Explanation: **Explanation:** The correct answer is **D. Coraco-clavicular**. **1. Why Coraco-clavicular is the correct answer:** Primary Osteoarthritis (OA) typically affects **weight-bearing joints** and **high-mobility synovial joints**. The coraco-clavicular connection is primarily a syndesmosis (fibrous joint) maintained by the conoid and trapezoid ligaments. It is not a synovial joint and does not undergo the typical hyaline cartilage degeneration seen in primary OA. While the adjacent Acromioclavicular (AC) joint is a common site for OA, the coraco-clavicular space is rarely involved unless there is secondary ossification following trauma. **2. Analysis of Incorrect Options:** * **A. Hip:** This is a major weight-bearing ball-and-socket joint and is one of the most common sites for primary OA, often leading to total hip arthroplasty. * **B. Trapezio-metacarpal (1st CMC joint):** This is the most common site of primary OA in the hand (especially in post-menopausal women).
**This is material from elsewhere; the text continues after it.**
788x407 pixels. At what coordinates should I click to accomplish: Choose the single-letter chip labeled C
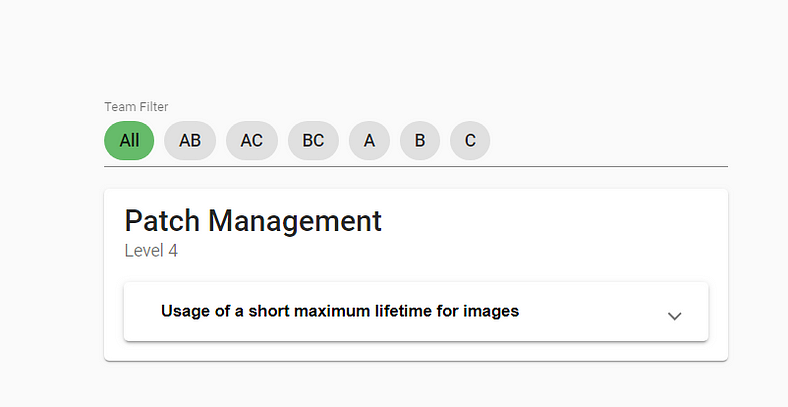click(x=470, y=140)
It is a classic "high-yield" joint for OA questions. * **C. Knee:** The knee is the most common weight-bearing joint affected by primary OA globally, characterized by medial compartment narrowing. **3. Clinical Pearls for NEET-PG:** * **Most common joint in OA:** Knee. * **Most common hand joint in OA:** 1st Carpometacarpal (Trapezio-metacarpal) joint, followed by DIP joints (Heberden’s nodes) and PIP joints (Bouchard’s nodes). * **Joints typically SPARED in primary OA:** Wrist (except 1st CMC), Elbow, and Ankle. If OA is seen here, suspect **Secondary OA** (e.g., post-traumatic or hemophilic). * **Radiological Hallmarks:** Joint space narrowing, Osteophytes, Subchondral sclerosis, and Subchondral cysts (mnemonic: **LOSS**).